Expo, il Padiglione Italia è un «sorvegliato speciale»

La prefettura affida a Umberto Bertelé del Politecnico la supervisione dell'opera più contestata dell'imminente esposizione. Il dubbio sui costi

Arriva un tutor per Palazzo Italia, il luogo di rappresentanza dello Stato e del governo Italiano, cioè in buona sostanza il simbolo del nostro Paese all'Expo 2015. Dopo che la commessa d'appalto è stata messa sotto osservazione da Raffaele Cantone, presidente dell'Anac, a causa dell'inchiesta fiorentina, il prefetto di Milano ha ora reso operative le decisioni. Francesco Paolo Tronca ha firmato il decreto per il monitoraggio: una sorta di sorveglianza speciale per la Italiana Costruzioni, la società che ha vinto l'appalto di Palazzo Italia per l'Expo ed è stata coinvolta nell'inchiesta fiorentina sulle Grandi opere. Non un commissario però, ma un sorvegliante.

La personalità scelta dal prefetto Tronca per l'incarico è quella del professor Umberto Bertelé, ordinario di Strategia e Sistemi di Pianificazione e presidente onorario del Mip al Politecnico. Toccherà al professor Bertelé monitorare i lavori in ambito Expo della Italiana Costruzioni, e così la realizzazione di Palazzo Italia. La figura del controllore Bertelé, che avrà appunto il compito di «monitorare» la correttezza e la trasparenza dei lavori, è stata individuato da Tronca di concerto con il presidente dell'Anticorruzione, Cantone.

Nel suo decreto «di sostegno e monitoraggio» nei confronti della società, il prefetto spiega che il professor Bertelé vanta una riconosciuta esperienza nel settore. È stato tra l'altro docente sia della Cattolica sia della Bocconi a Milano, è socio della Associazione italiana di Ingegneria Gestionale, della Società degli Economisti e della Accademia Italiana di Economia Aziendale. Bertelé ha presieduto inoltre per nove anni la Tav e, come consigliere, è stato membro dei cda di società operanti nel comparto industriale e bancario-finanziario, tra cui Borsa Italia, Atm, Winterthur e Bravo Solutions.
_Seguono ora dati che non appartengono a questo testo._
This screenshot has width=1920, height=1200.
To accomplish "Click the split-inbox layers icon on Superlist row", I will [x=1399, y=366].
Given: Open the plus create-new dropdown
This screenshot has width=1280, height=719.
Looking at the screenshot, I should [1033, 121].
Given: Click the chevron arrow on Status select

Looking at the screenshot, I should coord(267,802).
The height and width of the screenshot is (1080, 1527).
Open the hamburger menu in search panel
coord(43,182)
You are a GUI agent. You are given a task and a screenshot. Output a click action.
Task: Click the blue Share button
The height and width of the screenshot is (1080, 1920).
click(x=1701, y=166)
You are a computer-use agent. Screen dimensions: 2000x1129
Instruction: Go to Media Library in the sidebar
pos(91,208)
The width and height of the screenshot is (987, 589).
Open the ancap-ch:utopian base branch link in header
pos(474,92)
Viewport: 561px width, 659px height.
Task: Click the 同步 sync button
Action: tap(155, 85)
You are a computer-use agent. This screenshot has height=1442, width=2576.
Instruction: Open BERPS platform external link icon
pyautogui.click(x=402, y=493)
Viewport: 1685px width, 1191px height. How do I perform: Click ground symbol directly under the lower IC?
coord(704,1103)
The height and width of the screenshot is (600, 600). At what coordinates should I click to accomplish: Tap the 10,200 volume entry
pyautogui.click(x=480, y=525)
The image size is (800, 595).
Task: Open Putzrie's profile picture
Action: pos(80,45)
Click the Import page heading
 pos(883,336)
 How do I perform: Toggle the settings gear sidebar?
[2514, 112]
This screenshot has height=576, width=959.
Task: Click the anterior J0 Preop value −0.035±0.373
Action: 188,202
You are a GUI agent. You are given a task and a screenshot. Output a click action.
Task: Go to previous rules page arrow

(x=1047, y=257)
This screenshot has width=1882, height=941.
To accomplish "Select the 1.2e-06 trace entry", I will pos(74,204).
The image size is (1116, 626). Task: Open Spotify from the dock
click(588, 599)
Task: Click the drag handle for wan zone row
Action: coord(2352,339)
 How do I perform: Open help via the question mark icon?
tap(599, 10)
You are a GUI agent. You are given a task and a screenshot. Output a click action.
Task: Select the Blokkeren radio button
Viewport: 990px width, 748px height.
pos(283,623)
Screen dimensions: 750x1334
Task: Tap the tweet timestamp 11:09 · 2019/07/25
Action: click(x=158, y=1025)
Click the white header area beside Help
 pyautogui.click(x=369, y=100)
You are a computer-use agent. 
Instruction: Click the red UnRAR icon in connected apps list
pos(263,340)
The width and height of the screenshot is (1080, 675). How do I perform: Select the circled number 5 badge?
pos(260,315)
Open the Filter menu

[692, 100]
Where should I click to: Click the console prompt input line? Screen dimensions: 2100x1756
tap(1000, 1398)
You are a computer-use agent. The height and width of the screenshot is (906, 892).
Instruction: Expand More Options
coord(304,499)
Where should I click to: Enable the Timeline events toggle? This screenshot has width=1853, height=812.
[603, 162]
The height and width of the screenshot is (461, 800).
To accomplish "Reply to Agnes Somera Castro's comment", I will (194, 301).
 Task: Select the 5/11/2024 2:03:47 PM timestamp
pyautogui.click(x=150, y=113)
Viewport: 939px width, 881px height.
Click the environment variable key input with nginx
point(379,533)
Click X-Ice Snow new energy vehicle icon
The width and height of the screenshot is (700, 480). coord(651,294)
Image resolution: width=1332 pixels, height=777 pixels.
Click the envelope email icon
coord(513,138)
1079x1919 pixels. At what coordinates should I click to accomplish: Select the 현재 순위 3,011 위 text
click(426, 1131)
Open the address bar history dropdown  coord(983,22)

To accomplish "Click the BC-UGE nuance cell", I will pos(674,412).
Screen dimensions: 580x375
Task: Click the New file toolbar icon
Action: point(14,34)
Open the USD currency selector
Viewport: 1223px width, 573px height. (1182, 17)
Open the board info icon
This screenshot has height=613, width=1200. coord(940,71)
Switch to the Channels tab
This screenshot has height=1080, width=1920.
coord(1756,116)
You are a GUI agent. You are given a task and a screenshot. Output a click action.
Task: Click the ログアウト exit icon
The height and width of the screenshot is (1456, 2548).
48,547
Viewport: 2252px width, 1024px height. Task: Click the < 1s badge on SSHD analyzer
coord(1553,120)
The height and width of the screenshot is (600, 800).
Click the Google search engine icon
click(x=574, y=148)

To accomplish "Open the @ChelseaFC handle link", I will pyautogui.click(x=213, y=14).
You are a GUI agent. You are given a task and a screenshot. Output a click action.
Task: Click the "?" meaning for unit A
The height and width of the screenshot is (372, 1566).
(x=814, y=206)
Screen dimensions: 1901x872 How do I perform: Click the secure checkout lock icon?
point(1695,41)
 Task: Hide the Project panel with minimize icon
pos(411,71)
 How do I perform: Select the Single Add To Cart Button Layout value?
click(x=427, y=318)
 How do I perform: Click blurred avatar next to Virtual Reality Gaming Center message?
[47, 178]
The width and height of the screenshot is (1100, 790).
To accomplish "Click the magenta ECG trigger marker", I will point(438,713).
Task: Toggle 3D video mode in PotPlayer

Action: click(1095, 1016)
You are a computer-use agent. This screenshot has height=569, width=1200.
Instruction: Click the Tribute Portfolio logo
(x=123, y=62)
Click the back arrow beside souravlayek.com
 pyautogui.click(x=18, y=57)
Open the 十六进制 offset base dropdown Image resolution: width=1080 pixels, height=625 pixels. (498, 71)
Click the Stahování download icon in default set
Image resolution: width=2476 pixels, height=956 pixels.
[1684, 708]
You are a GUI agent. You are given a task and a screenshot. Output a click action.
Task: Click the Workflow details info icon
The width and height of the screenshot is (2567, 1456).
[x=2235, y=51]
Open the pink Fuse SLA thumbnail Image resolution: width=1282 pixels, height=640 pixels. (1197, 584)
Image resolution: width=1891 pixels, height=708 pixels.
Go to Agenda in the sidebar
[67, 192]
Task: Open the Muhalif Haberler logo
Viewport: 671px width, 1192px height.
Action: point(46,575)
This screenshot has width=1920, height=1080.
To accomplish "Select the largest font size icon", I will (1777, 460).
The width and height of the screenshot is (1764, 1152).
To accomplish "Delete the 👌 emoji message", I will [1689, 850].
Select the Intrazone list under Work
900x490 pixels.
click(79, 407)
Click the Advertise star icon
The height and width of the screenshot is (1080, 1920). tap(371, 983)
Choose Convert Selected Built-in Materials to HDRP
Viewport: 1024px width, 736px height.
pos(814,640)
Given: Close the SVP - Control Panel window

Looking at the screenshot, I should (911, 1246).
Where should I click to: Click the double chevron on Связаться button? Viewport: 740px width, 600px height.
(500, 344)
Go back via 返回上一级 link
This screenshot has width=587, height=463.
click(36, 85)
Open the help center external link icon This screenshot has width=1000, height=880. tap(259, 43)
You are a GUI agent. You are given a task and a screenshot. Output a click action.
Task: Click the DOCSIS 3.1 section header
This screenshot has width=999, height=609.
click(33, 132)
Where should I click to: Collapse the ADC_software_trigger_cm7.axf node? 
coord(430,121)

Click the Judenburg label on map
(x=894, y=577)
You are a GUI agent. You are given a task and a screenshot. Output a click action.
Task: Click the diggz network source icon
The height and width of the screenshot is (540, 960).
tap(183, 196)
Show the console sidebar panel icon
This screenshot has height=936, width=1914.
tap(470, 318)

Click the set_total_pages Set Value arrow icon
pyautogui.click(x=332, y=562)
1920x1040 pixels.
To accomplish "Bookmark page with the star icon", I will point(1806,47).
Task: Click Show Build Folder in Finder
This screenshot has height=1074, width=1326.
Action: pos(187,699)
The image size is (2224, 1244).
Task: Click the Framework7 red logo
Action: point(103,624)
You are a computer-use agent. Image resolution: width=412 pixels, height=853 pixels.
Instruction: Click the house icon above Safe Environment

È stato anche consulente per il Servizio Studi della Banca d'Italia e - come esperto economico - ha fatto parte di delegazioni ufficiali in sede Gatt (ora Wto), Ocse e G7. Insomma, un curriculum di tutto rispetto per tutelare il rispetto dei lavori.

I costi di Padiglione Italiana sono enormemente lievitati, passando da 63 92 milioni (quasi il 50 per cento in più) ed è stato questo a causare l'attenzione degli inquirenti e dell'Anac (a colpire soprattutto il coinvolgimento dell'ex responsabile unico del padiglione, Antonio Acerbo). Sotto osservazione anche i ritardi che hanno messo in dubbio la possibilità che l'edificio simbolo dell'Italia si presenti puntuale all'appuntamento del primo maggio con l'Expo.

Il padiglione, arricchito dal grande Albero della vita, ha le sembianze di una ramificata foresta urbana in cui i visitatori possono addentrarsi. I quattro blocchi delimitano la grande piazza centrale, da cui parte il percorso espositivo, che consiste in un viaggio di scoperta all'interno dell'edificio-albero.

E se lunedì è attesa una nuova visita al sito del sindaco, Giuliano Pisapia, Giuseppe Sala insiste sul successo al botteghino e parla di «quasi 9 milioni di biglietti ad oggi venduti, di cui più di 5 all'estero». Grande impatto è previsto soprattutto dai parte dei visitatori in arrivo dall'Asia. Il numero di 9 milioni di visitatori (o almeno di biglietti), secondo Sala, permette di prevedere i flussi e fare una programmazione della logistica: «Bisogna convincere le persone a venire ma c'è anche il problema di come portarle, di valutare come arrivano qui e come si spostano».